DragonHPC / dragon

Dragon distributed runtime for HPC and AI applications and workflows
http://dragonhpc.org
MIT License
43 stars 6 forks source link

Usage of multiple GPUs #16

Open RINO-GAELICO opened 5 days ago

RINO-GAELICO commented 5 days ago

Hi, I tried to run a python code that would use multiple GPUs. It is a Pytorch inference model that loads on a Gpu to classify an image. I used the mp.Pool(NUM_FUNCTIONS), but each process uses the same GPU, although there are 4 available on one node.

Is there a way to specify the number of available resources?

with mp.Pool(NUMBER_OF_FUNCTIONS) as pool: results = pool.starmap(infer_image, tasks)

colinpwahl commented 5 days ago

You’re going to want to either define the device like device = torch.device(“cuda", <some visible device int>) or set the default device for each pool worker. The most straightforward way to set either of those would be to use multiprocessing pool’s initializer and initargs to do this once on start up of a process. This example shows how you could use a dictionary of queues to make sure that each process on a node gets its own visible device. Just a note about using the initializer, if you choose to define the device like device = torch.device(“cuda", <some visible device int>) you’ll want to define device as a global so you can reference it in the main work function. This won’t be a concern if you set the default device as I believe it will set the context for the remaining duration of the process.

RINO-GAELICO commented 4 days ago

What exactly do you mean by setting the default device for each pool worker? If my understanding is correct, all processes are defaulting to the same GPU leading to the observed behavior where all processes use the same GPU instead of utilizing different ones.

I'd rather not use a global variable or specify a "GPU_ID". I am working on a single node at the moment and if I don't specify anything all the processes are using the same GPU. I'd like the processes to be able to utilize all 4 gpus available instead of defaulting to the same one, without having to specify which gpu each process has to use. Is there a solution that allow for this?

colinpwahl commented 4 days ago

Yes, you are correct and your observation matches what was stated in this old post on the PyTorch Forum. What you’re observing is the default behavior of PyTorch. If you want PyTorch to utilize more than just the one GPU that is default to all of the pool workers you need to specify which device each process should be executing it's calls on. How you accomplish this depends on your specific needs but what I suggested before was a couple ways if you want each process to have a unique device.
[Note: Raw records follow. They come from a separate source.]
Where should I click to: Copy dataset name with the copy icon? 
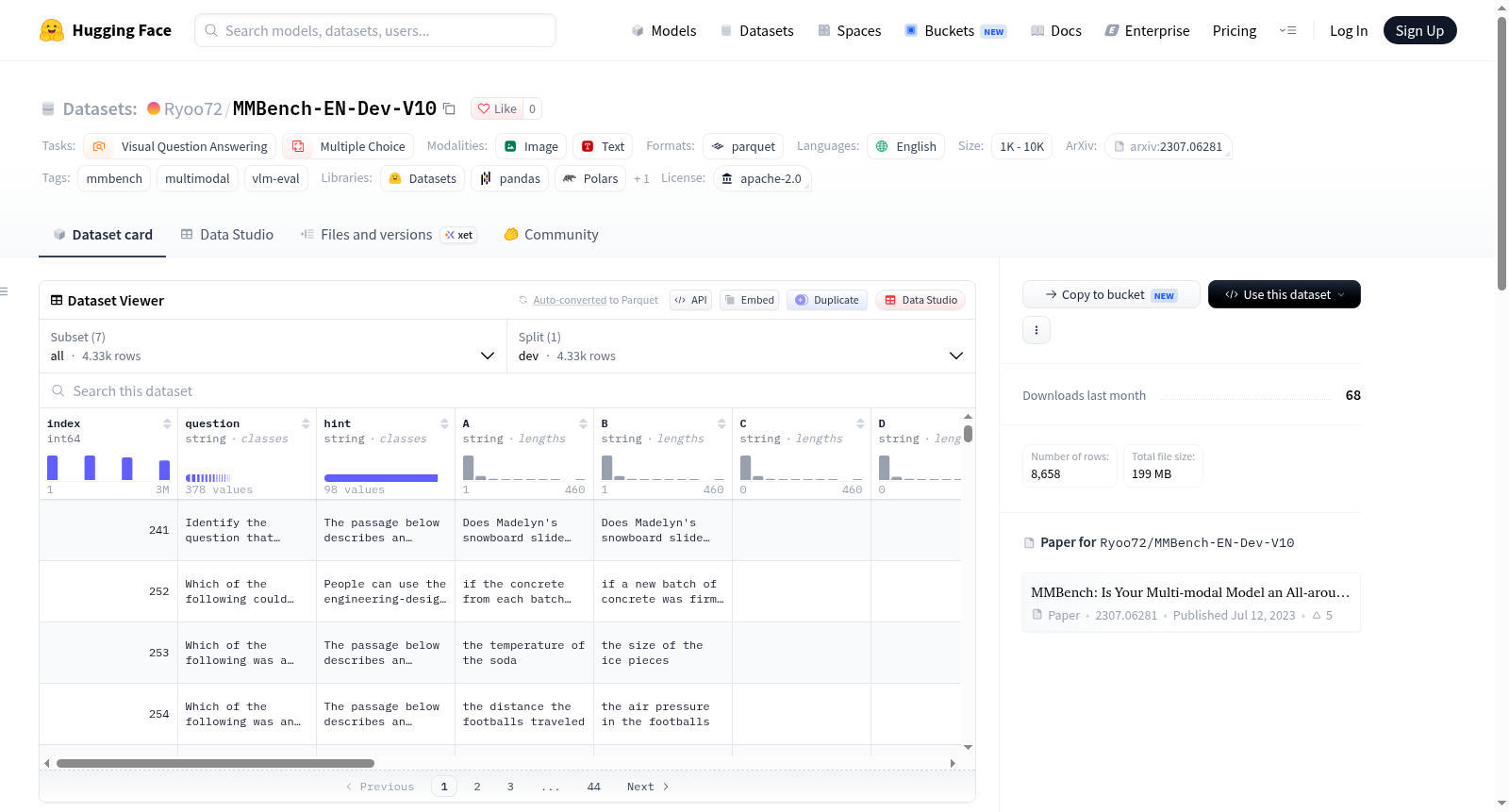(x=450, y=109)
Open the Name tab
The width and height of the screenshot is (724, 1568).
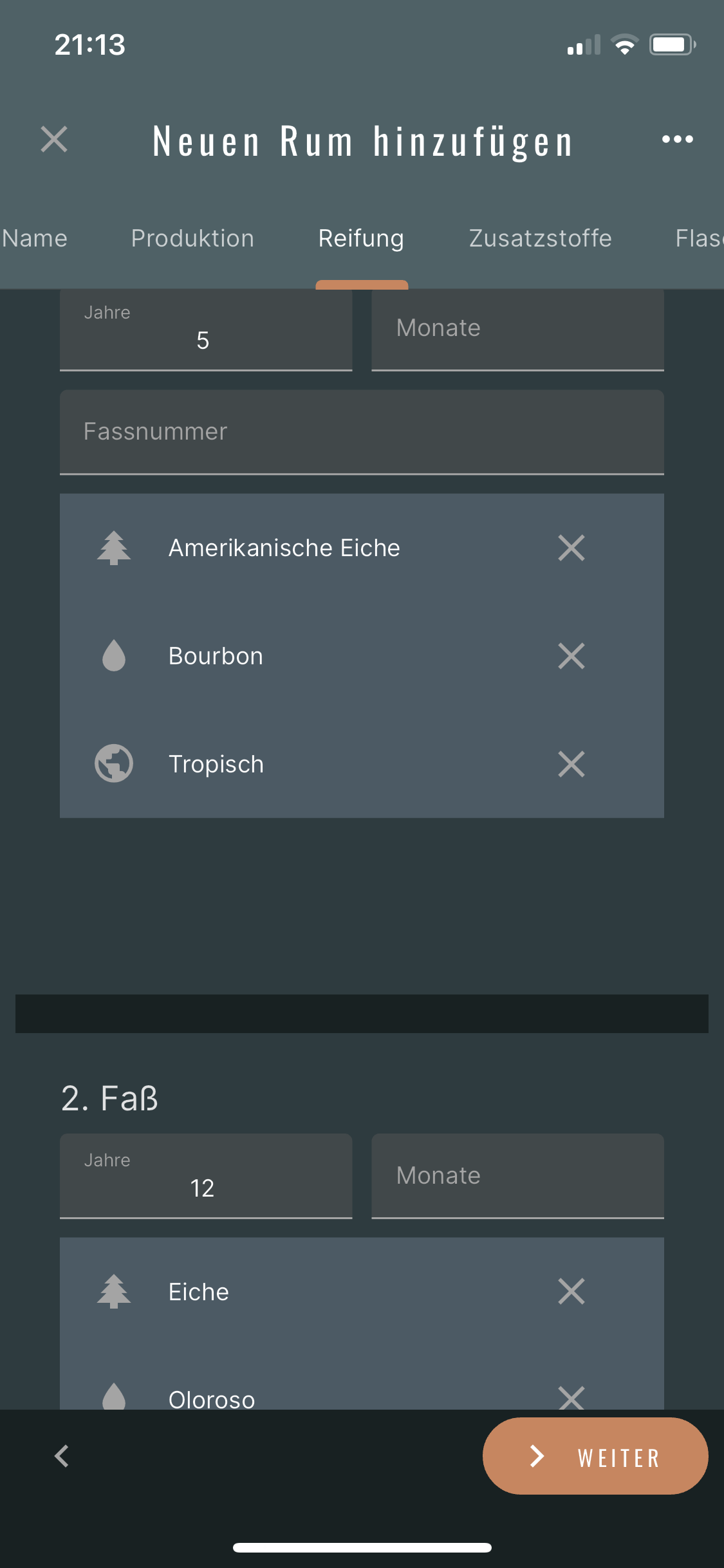(x=35, y=238)
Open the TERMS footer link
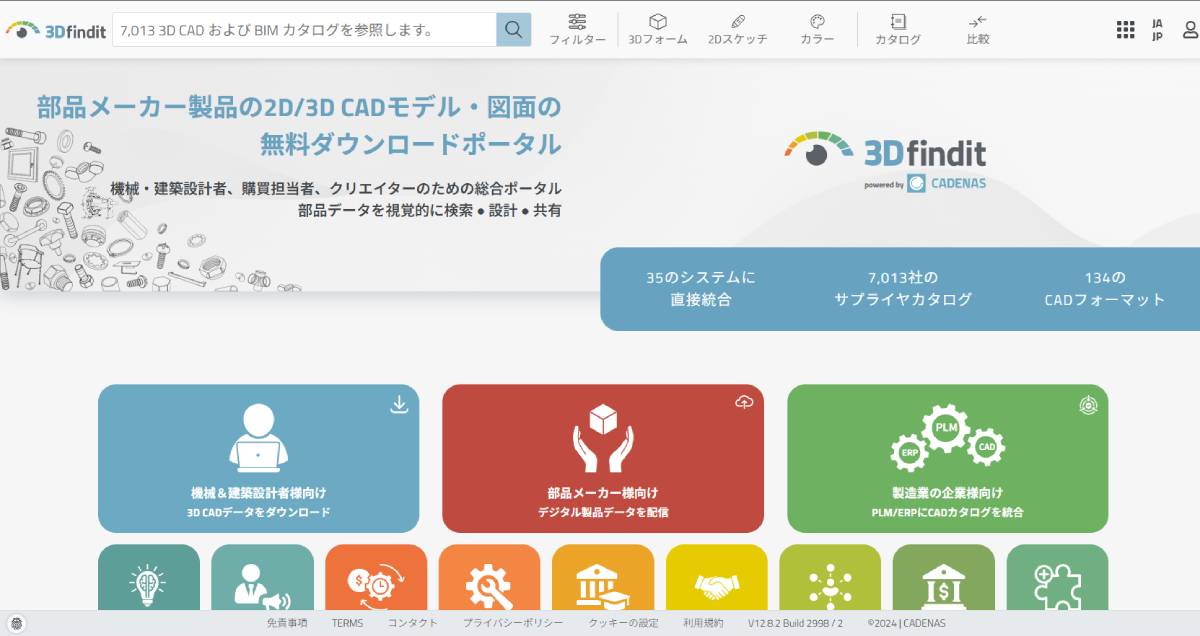 347,622
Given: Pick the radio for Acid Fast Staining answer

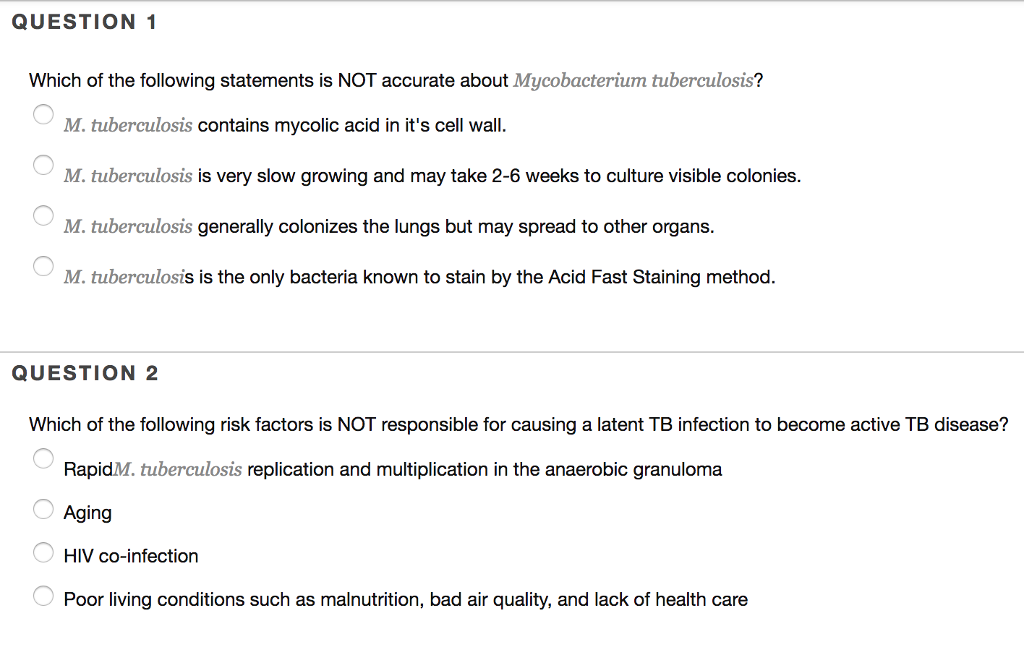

RINO-GAELICO commented 4 days ago

Thank you for the reference. I'm investigating how NERSC supports FaaS-like use cases on HPC platforms. The actual use case for NERSC HPC users might not be PyTorch specifically, but rather loading a whole bunch of Python libraries, performing some computations, and obtaining results. This is what we are really trying to test.

In this regard, I was wondering what the real advantage of using mp.Pool is instead of just executing a series of functions in a loop.

colinpwahl commented 3 days ago

Ahh, okay. Sorry, I was constraining my answers to just your specific use of pool and wasn’t giving more general information.

I think that ProcessGroup might be a better fit for the use case you described. You can use the Policy class to control the placement of processes as well as set CPU and GPU affinity. The best set of examples of using policies with process groups can be found here. If you set the GPU affinity that sets the CUDA_VISIBLE_DEVICES if you’re using Nvidia GPUs. I believe most applications, including PyTorch, pull default devices from that so I think it would solve the more general problem that you’re trying to solve.

The Dragon implementation of multiprocessing pool uses ProcessGroup to manage all the processes that are a part of the pool. We haven’t fully patched through the use of policies yet but we do plan to for the native Pool implementation. Does the pool API meet all of your requirements for FaaS? If it’s a perfect fit then we can talk about making those changes to pool to be able to use policies with it. If it isn’t perfect then I’d consider writing a FaaS API using ProcessGroup but looking at the implementation of pool for inspiration on how to manage the processes.

On the last point, in my opinion, pool excels at solving embarrassingly parallel tasks that may take vastly different amounts of time. Compared to running in a for loop you have a lot more concurrency.